Tidal Lagoon Power is looking to secure subsidies for a £1 billion lagoon power plant in Wales.
The Government has previously expressed support for such projects but David Cameron said recently his enthusiasm had “reduced” because of the potential subsidy costs.
As a result, an independent review into the potential energy source was announced earlier this month.
Shadow Welsh secretary Nia Griffith today demanded that Stephen Crabb give an “unequivocal guarantee” that the review will not “scupper” the project.
She said: “Government also has a key role in commissioning large infrastructure projects which can boost manufacturing and rebalance the economy.

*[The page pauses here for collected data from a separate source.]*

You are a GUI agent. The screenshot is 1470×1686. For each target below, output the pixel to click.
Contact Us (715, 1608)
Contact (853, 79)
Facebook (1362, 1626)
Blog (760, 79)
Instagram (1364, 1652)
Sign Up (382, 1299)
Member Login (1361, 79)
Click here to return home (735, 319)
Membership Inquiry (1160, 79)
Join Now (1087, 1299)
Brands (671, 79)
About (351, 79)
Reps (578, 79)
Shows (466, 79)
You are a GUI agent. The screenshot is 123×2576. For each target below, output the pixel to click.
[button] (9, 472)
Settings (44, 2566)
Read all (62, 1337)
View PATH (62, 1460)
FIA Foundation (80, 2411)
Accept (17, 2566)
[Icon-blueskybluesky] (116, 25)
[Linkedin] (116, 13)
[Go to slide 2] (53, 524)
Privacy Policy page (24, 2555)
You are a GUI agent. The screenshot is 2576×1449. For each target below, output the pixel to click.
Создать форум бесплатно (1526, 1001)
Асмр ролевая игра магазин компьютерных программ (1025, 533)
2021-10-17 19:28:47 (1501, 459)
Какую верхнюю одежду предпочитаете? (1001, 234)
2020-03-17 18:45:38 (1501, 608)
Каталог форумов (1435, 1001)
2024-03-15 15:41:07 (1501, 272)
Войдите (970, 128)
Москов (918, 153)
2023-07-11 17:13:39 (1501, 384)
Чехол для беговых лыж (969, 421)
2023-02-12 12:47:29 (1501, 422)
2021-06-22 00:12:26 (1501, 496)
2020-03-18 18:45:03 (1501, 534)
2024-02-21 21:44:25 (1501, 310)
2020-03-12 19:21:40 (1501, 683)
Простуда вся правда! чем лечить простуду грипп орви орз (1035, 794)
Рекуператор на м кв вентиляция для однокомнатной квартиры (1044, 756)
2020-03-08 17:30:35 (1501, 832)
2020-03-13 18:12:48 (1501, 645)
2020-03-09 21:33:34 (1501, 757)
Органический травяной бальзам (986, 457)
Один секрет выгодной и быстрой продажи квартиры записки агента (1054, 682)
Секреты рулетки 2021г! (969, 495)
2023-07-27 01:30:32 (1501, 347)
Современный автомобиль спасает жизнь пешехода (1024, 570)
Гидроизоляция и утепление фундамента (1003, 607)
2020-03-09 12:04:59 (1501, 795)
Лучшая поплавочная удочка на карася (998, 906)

“Manufacturers across Wales were gearing up in earnest to supply the Swansea Bay tidal lagoon.
“They share my deep concern that the Government is now planning a lengthy review which could scupper the project all together.
“Can the Secretary of State now give us an unequivocal guarantee that this vitally important project will not be sunk by his government?”
But the Welsh Secretary dodged the question as he said that the chief executive of the Swansea Bay project, Mark Shorrock, had welcomed the review.
He said: “I do notice that the shadow secretary of state didn’t stand up here today and welcome what we saw yesterday: Her Majesty the Queen naming and opening the new Elizabeth Crossrail line which by the way uses 50,000 tonnes of steel made in Wales by Celsa Steel.
“You should be absolutely welcoming that as a good example of how UK infrastructure investment can drive growth in the steel industry as well.
“In terms of the tidal lagoon review, well the chief executive of Swansea Tidal Lagoon has welcomed the review himself.
“He welcomes the fact that we are looking into this and exploring all options to see whether this project can be financially viable.”